Testing tools
Testing is one of the most important part during the development of a distributed system. We have the following type of test.
This page includes our existing test tool which are part of the Ozone source base.
Note: we have more tests (like TCP-DS, TCP-H tests via Spark or Hive) which are not included here because they use external tools only.
Unit test
As every almost every java project we have the good old unit tests inside each of our projects.
Integration test (JUnit)
Traditional unit tests are supposed to test only one unit, but we also have higher level unit tests. They use MiniOzoneCluster
which is a helper method to start real daemons (scm,om,datanodes) during the unit test.
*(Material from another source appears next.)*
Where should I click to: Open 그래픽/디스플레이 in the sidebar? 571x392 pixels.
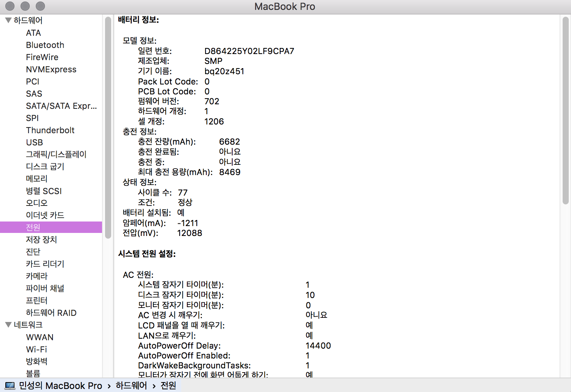[56, 155]

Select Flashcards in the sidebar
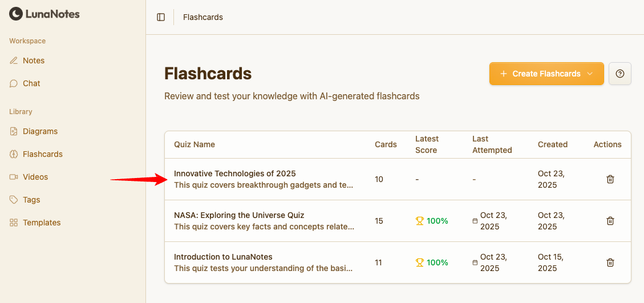tap(42, 154)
From maven/java point of view they are just simple unit tests (JUnit library is used) but to separate them (and solve some dependency problems) we moved all of these tests to hadoop-ozone/integration-test
Smoketest
We use docker-compose based pseudo-cluster to run different configuration of Ozone. To be sure that the different configuration can be started we implemented acceptance tests with the help of https://robotframework.org/.
The smoketests are available from the distribution (./smoketest
) but the robot files defines only the tests: usually they start CLI and check the output.
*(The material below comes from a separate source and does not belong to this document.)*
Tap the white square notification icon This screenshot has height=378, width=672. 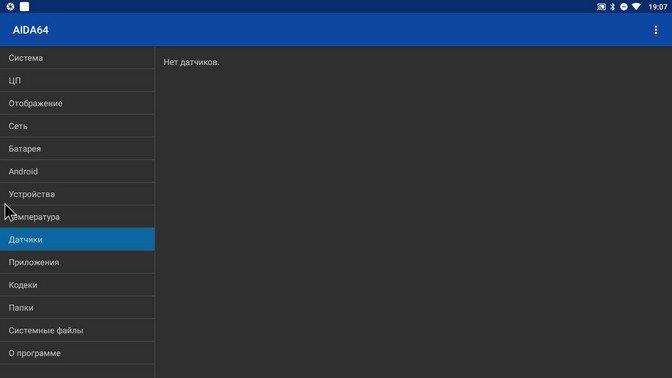[24, 6]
To run the tests in different environment (docker-compose, kubernetes) you need a definition to start the containers and execute the right tests in the right containers.
These definition of the tests are included in the compose
directory (check ./compose/*/test.sh
or ./compose/test-all.sh
).
For example a simple way to test the distribution package:
cd compose/ozone
./test.sh
Blockade
Blockade is a tool to test network failures and partitions (it’s inspired by the legendary Jepsen tests).
Blockade tests are implemented with the help of tests and can be started from the ./blockade
directory of the distribution.
cd blocakde
pip install pytest==2.8.7,blockade
python -m pytest -s .
See the README in the blockade directory for more details.
MiniChaosOzoneCluster
This is a way to get chaos in your machine. It can be started from the source code and a MiniOzoneCluster (which starts real daemons) will be started and killed randomly.
Freon
Freon is a command line application which is included in the Ozone distribution. It’s a load generator which is used in our stress tests.
Random keys:
In randomkeys mode, the data written into ozone cluster is randomly generated. Each key will be of size 10 KB.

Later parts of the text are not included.